"Il canto dell'essere e dell'apparire" Cees Nooteboom Iperborea
"Qualsiasi cosa egli s'inventasse, quell'invenzione sarebbe diventata per il lettore realtà."
Quale rapporto c'è tra la parola scritta e la vita vera?
Come si costruisce una trama?
Quanto l'autore resta coinvolto dalla narrazione?
Con un velato senso di malinconia Cees Nooteboom interroga sé stesso e noi lettori.
Costruisce una struttura narrativa molto fluida su diversi piani interpretativi.
Il personaggio dello scrittore è figura centrale, colui che crea e disfa come una moderna Penelope sempre in attesa.

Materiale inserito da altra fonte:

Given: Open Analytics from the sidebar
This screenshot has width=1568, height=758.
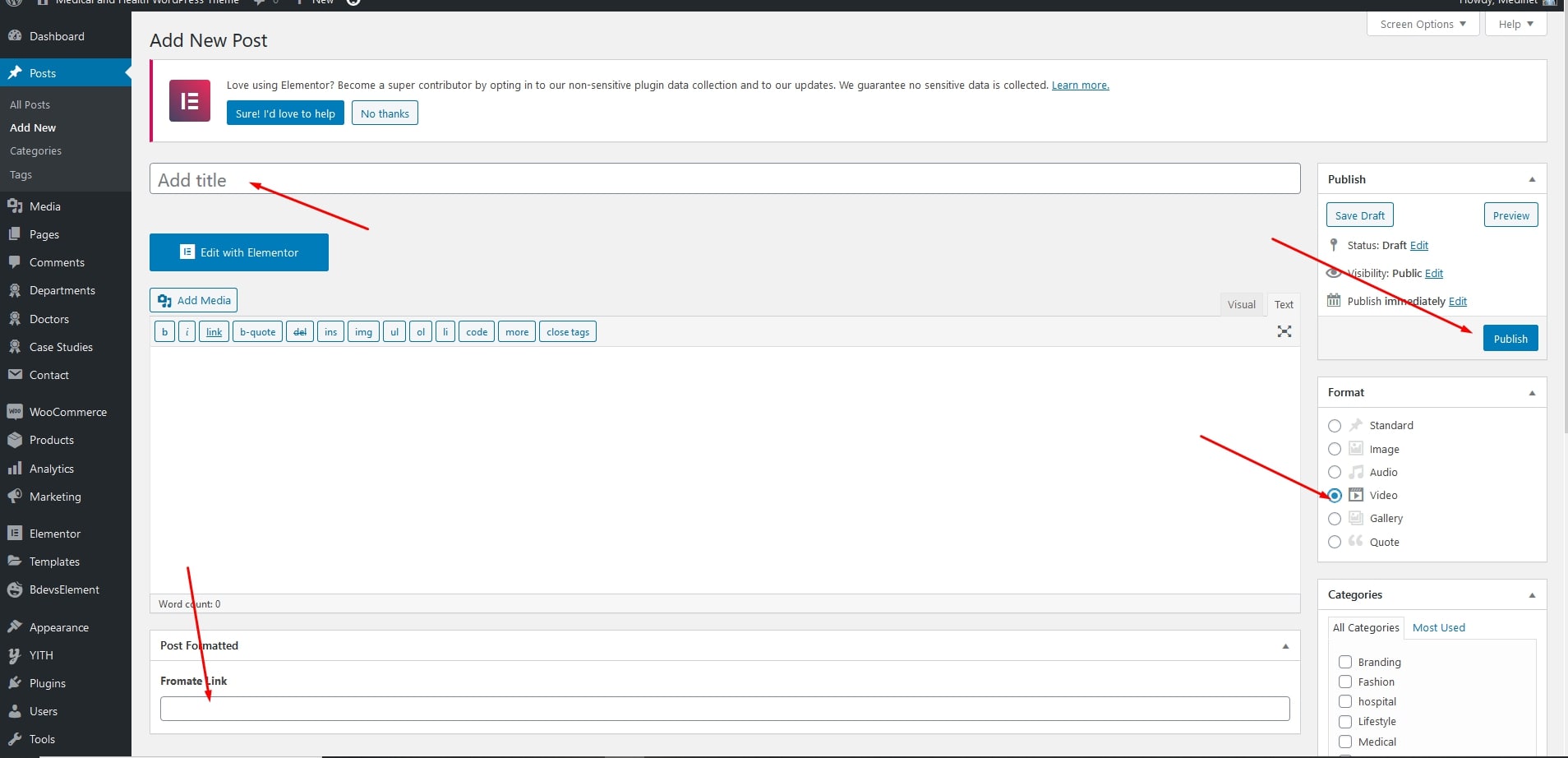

Un colonnello, un medico e la sua affascinante moglie formano uno strano triangolo in un'atmosfera rarefatta, d'altri tempi.
"Il canto dell'essere e dell'apparire", pubblicato da Iperborea grazie alla traduzione e postfazione di Fulvio Ferrari, è un racconto breve dal sapore fortemente filosofico.
Poco importa se ha riferimenti autobiografici.
Quello che conta è il velo che si squarcia mostrando il vero volto della finzione.
Quello che succede nel libro si adatta perfettamente al nostro esistere.
Siamo solo forme insolute o riusciamo ad essere noi stessi?